Stockman explained that after the event was over, they opened the bathroom doors to see the sky and other parts of the building gone. The rubble had filled the room once it was home to the preschoolers just moments before.

Congregation members distributed food, baby formula, and diapers at Brown Chapel AME on Sunday afternoon.

“There are so many people hurting here right now that there is sort of like a mutual misery, which requires a shared hope and a shared vision to help us to help each other through this,” the Rev. Leodis said.

His sermon for the day was titled “A Storm-Tested Faith.” Strong said the community’s faith is being tested because “this is an environment that we have to rely upon that relationship with God and put into practice the faith that we have developed.”

A bust of Martin Luther King Jr. Martin Luther King Jr. stands outside the church. As the nation marks King’s birthday, Strong said King’s message resonates through the disaster recovery.

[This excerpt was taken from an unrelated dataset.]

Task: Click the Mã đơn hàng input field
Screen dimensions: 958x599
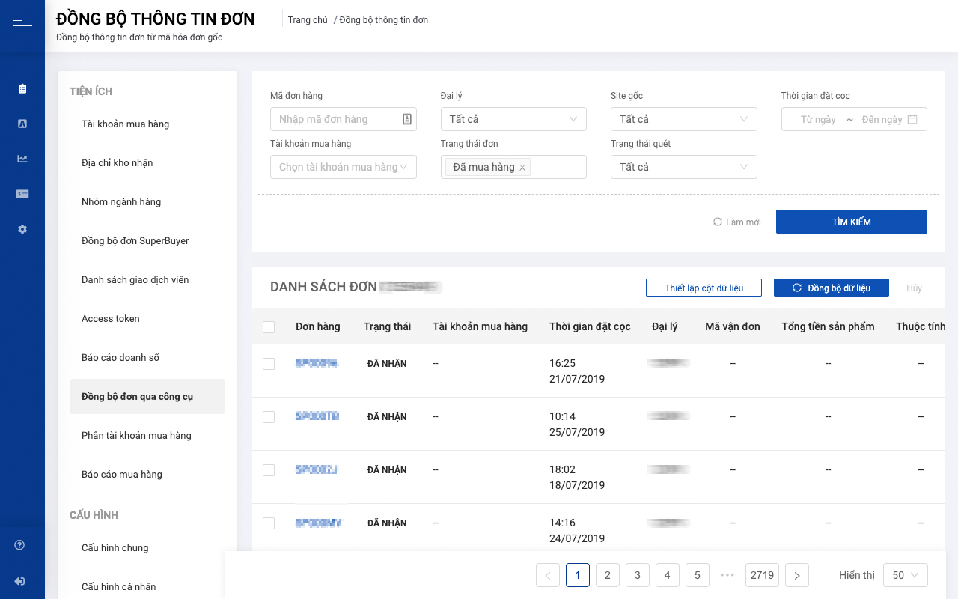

“If anything, that ought to inspire and motivate us to practice our faith and our understanding of Dr King’s commitment. So we’ll make it through this. We’re going to make it,” Strong said.

Blue Jean Selma Church is a multiracial church that teaches that everyone is welcome to come in whatever attire they like. “Even in the midst of this we have hope,” Bob Armstrong, the church pastor, said,

Church members shared stories of close calls — one man emerging unscathed from a demolished building and another who moved from a building shortly before the ceiling collapsed at the same spot where he was sitting.

Congregation member Lynn Reeves swayed to the modern gospel music beneath the church’s stained glass windows had a similar feeling of gratitude. With the destruction through the city, it’s amazing no one was killed, she said.

Reeves was able to shelter in her bathroom at the auto parts shop where she works while the tornado moved. Reeves said that her coworker was in the delivery truck of the store when the tornado landed on the roof. However, he wasn’t seriously injured.

“It’s a blessing. By the grace of God, it’s a blessing … because it could have been worse,” Reeves said.